Meals on Wheels Offers More Than a Meal
The program studies how to better look out for seniors’ health and safety
Photos courtesy of Meals on Wheels America
It’s something that local Meals on Wheels volunteers have known anecdotally for a long time: Human interaction can improve a senior’s health and quality of life. The simple act of delivering a warm meal to a homebound senior can provide needed social interaction while giving a window into changes in their health.
“We’re the ones who cross their threshold day-to-day,” says Debbie Case, president and chief executive officer of Meals on Wheels San Diego County. “We’re the ones reporting back that Ms. Smith isn’t doing so well.

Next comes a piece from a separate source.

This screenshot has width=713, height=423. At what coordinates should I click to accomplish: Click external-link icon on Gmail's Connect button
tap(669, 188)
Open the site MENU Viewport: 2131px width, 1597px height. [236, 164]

She’s moving slower, her breathing doesn’t sound as good as it did yesterday.”
Meals on Wheels San Diego County serves anyone over the age of 60 regardless of income, though the largest percentage of recipients are over the age of 82.

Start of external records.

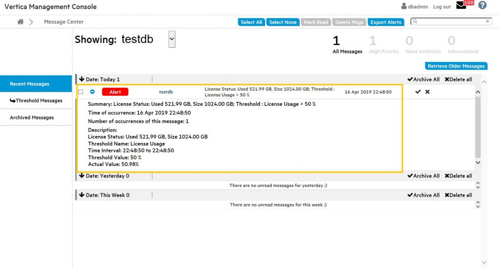
Task: Collapse the Date: Today section arrow
Action: [x=81, y=79]
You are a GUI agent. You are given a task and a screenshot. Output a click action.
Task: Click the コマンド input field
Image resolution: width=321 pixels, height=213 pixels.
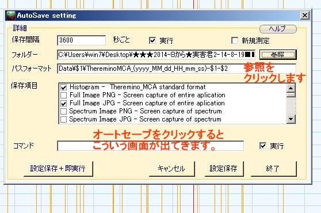pos(151,146)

The national Meals on Wheels network is trying to determine how to best track and report those daily observations in the third phase of its ongoing “More Than a Meal” research project. Now in the first of a two-year collaboration with Brown University’s Center For Gerontology and Healthcare Research and the La Jolla–based Gary and Mary West Health Institute, Meals on Wheels is studying ways to integrate health and safety screenings into daily meal deliveries. San Diego is one of six research markets nationwide.
Volunteers won’t be trained to make clinical decisions, but rather to clue in to potential problems that can be reported back to caregivers and health care providers, according to Dr. Zia Agha, West Health Institute’s executive vice president of clinical research and medical informatics. They might ask pertinent questions, or just run through a mental checklist of potential red flags, such as: Does the senior have a fall risk, like wires or rugs? If the volunteer is putting food in the fridge, is the food inside rotting? Does the senior look more disheveled today? Do they have bruising?
“We hope that by using that data, we can identify patients at risk and recommend interventions,” Agha says. “The human connection is still important and very valuable to our overall health.”